Et c’est à ce moment que j’ai un peu décroché.
That’s too much for one single man !

Les meilleures scènes sont pour moi celles où Elliot essaye de convaincre ses musiciens de rester dans le groupe.
Les moins réussies sont celles où il se fait cuisiner par la commissaire de police.
J’avoue que dans les derniers épisodes c’était Fast Forward systématique quand on se retrouvait au poste.

Que fait la police ?

J’ai des amis musiciens, comme des amis policiers.
Et bien je trouvais la représentation des premiers beaucoup plus juste et intéressante que celle des seconds.
Et je ne parle pas des truands…

Et c’est là le travers dommageable de certaines séries, même les meilleures : l’accumulation de sujets et d’arguments, parfois divergents.
A trop se disperser, on risque de déséquilibrer l’ensemble.
Les scénarios en pâtissent, boursouflés ils perdent en cohérence et en fluidité.

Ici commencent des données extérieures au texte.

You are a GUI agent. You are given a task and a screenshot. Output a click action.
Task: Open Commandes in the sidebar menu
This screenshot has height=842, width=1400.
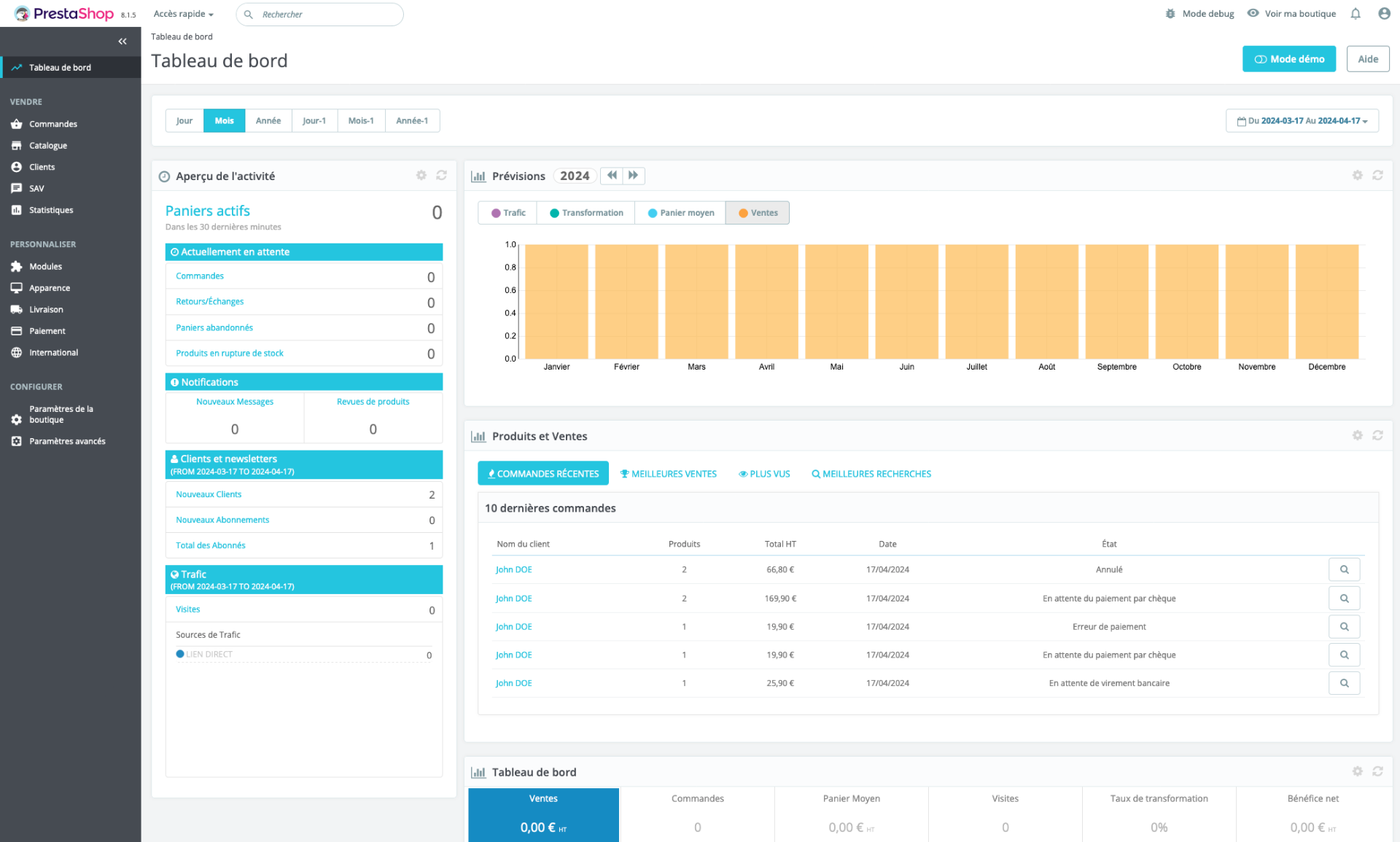(x=52, y=124)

On en revient à ma théorie du trop-plein et la boucle est bouclée (quel talent !)

André Holland

En comparaison, je trouvais l’acteur principal, André Holland, bien plus tranchant dans la série The Knick.
Elle raconte les débuts historiques (et très sanglants) de la chirurgie dans un hôpital public de New York au début du XXe siècle.
Son personnage avait aussi sacrément du pain sur la planche pour s’imposer comme médecin noir dans les USA racistes de cette époque.
Mais au moins la tâche semblait toujours accessible et non pas hors de sa portée.

Bien entendu, ce n’est pas l’acteur qui démérite. Mais si sa partition est trop touffue, son jeu paraît confus.

En conclusion, The Eddy est une série qui a du swing et on l’espère un avenir mais attention … rythme et intrigues ne doivent pas être obtenus au détriment de la cohésion d’ensemble.